Сам ли на глаз определил он, что все-таки надо оставить меня жить, или что-то от командира полка слышал обо мне, знаю только, что не смог бы я оправдаться: чем точней и правдивей рассказывал бы, как и что со мной случилось, тем больше это походило бы на ложь. А случаи членовредительства были на фронте: и через березу стреляли себе в руку, чтобы ожог не уличил, стреляли через хлеб, а то просто высунет руку из окопа и ждет, пока немец прострелит ее. Да и что одна человеческая жизнь значила, если потери на фронте составляли в среднем (а нас и считали даже не по головам, а в среднем) двадцать с лишним тысяч человек в день. И это — когда мы побеждали: в 44-м, в 45-м годах. Убитых из них — 5,2 тысячи. А в 41-м году мы ежесуточно теряли на фронтах 24 тысячи человек, убитыми — 17 тысяч. Стоило Котовскому слово сказать, и прибавился бы к этим тысячам еще один, велика ли потеря? Мы никогда не узнаем, сколько по приговорам трибуналов, сколько без приговоров (дано же было право командирам стрелять бегущих на месте) было уничтожено, именно — уничтожено тех, кто рад был бы, если уж гибнуть, так за родину. За годы войны осуждено 994 тысячи человек: на расстрел, в штрафбаты и штрафные роты, в лагеря. Лежал в нашей палате, в госпитале, в Красном Лимане, командир взвода штрафной роты. С ними, говорил он, просто! В атаку они сами идут. Я — сзади. Чуть не то, стреляешь в спину. Вот такой простой, духовно здоровый парень, таких туда и подбирали.
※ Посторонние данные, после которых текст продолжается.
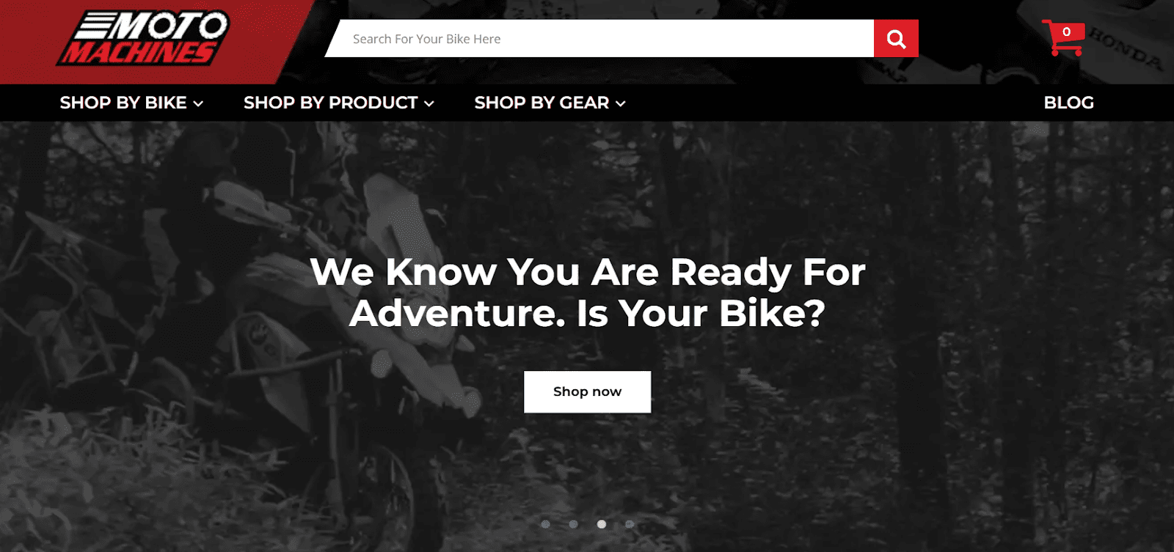Go to the first carousel slide dot
The width and height of the screenshot is (1174, 552).
click(545, 524)
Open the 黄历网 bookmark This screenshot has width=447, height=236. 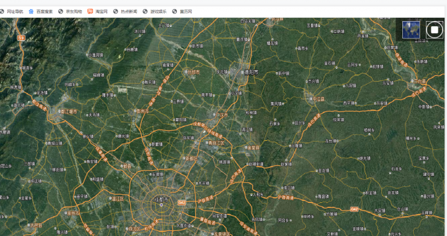tap(182, 11)
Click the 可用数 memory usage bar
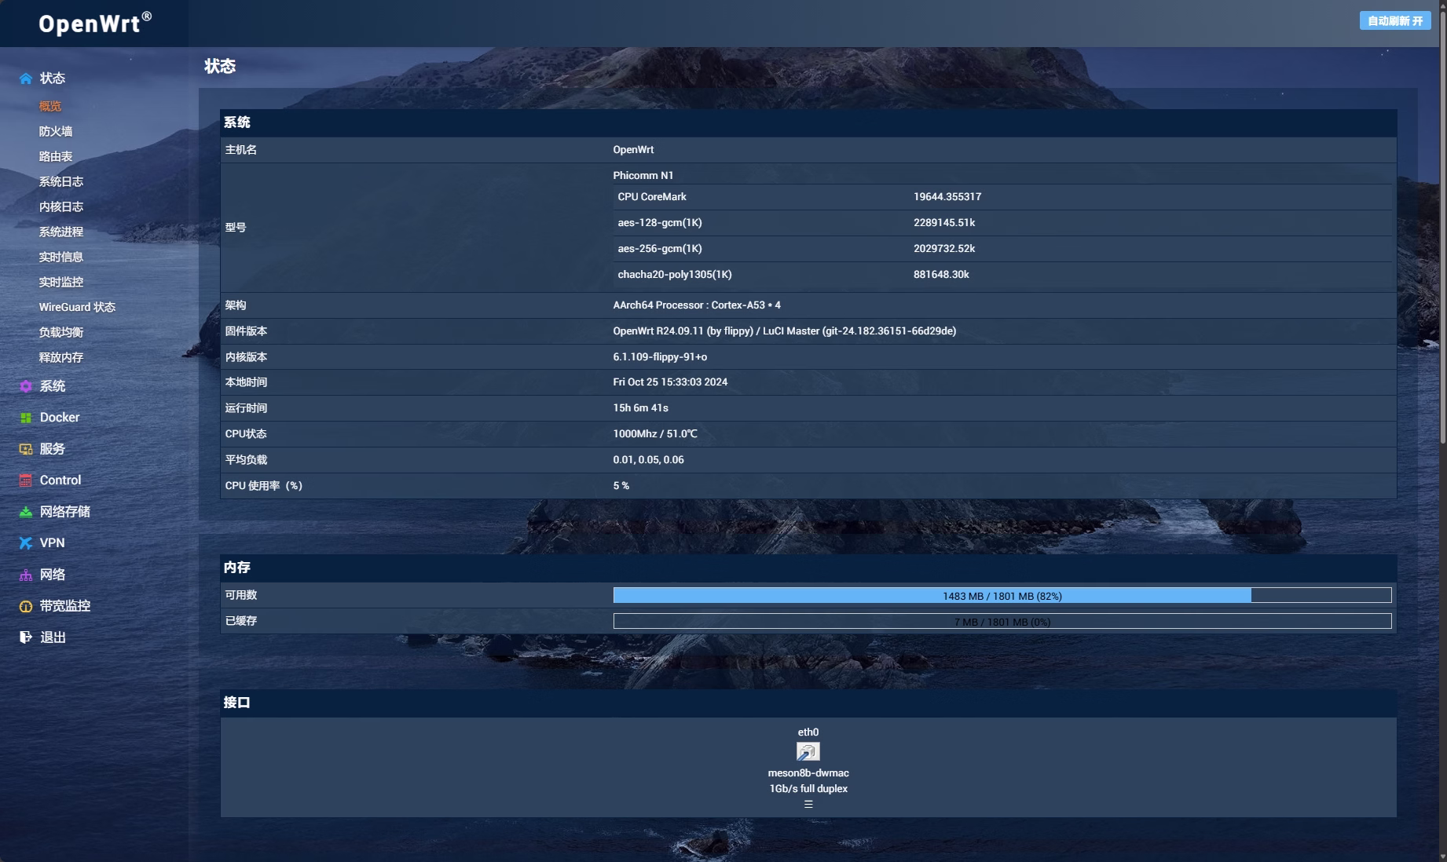This screenshot has width=1447, height=862. [x=1002, y=596]
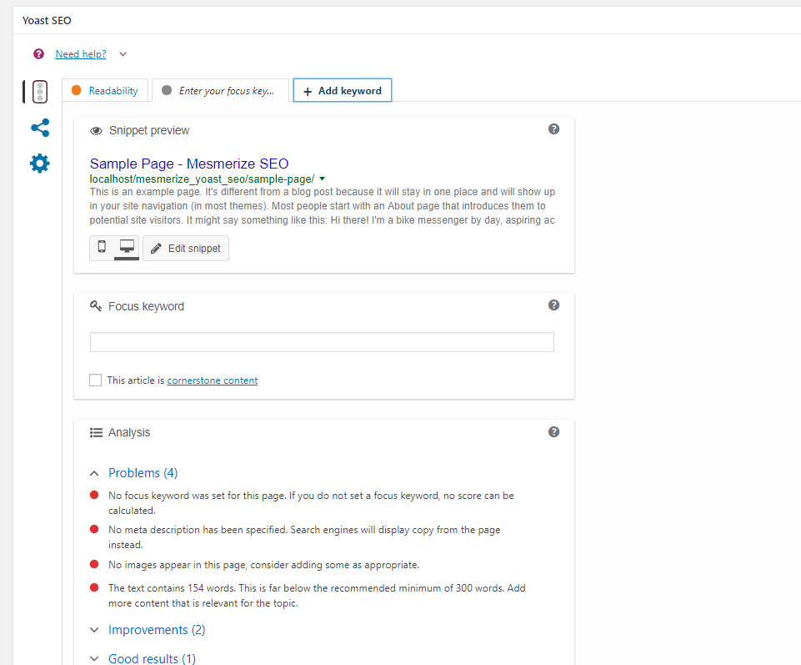Expand the Good results (1) section
Image resolution: width=801 pixels, height=665 pixels.
[152, 658]
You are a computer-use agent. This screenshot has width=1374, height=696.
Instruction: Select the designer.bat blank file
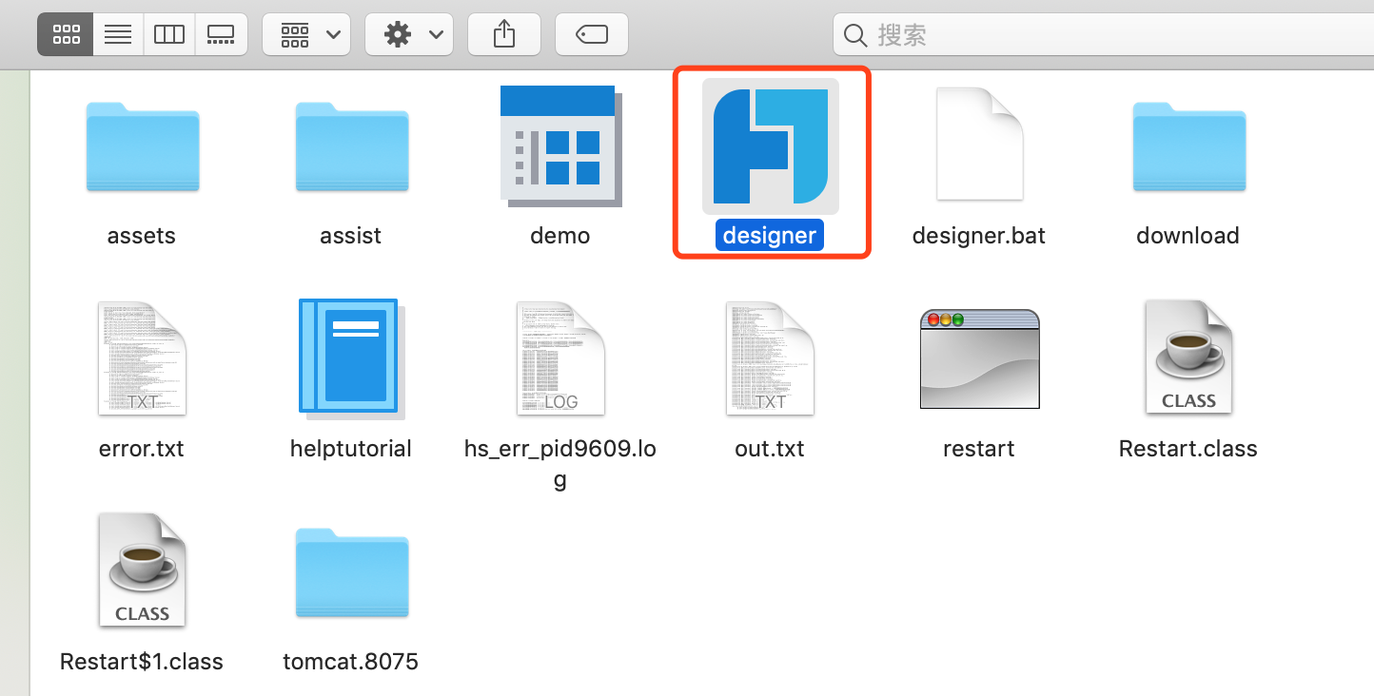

Наверное, я все же под счастливой звездой родился. И светит она мне до сих пор.
В ноябре 42-го года, то есть без малого через год пребывания на фронте, отправили меня во 2-е Ленинградское артиллерийское училище, эвакуированное в Башкирию, в город Белорецк. До этого был набор в танковое училище, но командир батареи сказал: «Да ты гусеницу танка не подымешь!» Сказал как припечатал, а был он человек упертый, не сомневался ни в уме своем, ни в правоте — всегда и на все случаи жизни. И на меня это почему-то подействовало, хотя вряд ли целый взвод, да еще под его командой, поднял бы гусеницу танка. Интересный он мужик был. Вот сойдутся в круг плясать, такое тоже случалось на батарее, он стоит, глядит свысока. И вдруг — душа взыграла — выйдет, да притопнет ногой, да руками раскинет — вот сейчас пойдет в пляс!.. На этом все и заканчивалось, больше того он не умел: обтряхнет ладонь об ладонь, мол, сплясал бы, вас поучил, да что-то неохота… В артиллерийское училище направил меня, как мне кажется, командир полка, в то время уже не майор, а полковник Миронов: он сам в прошлом это училище окончил.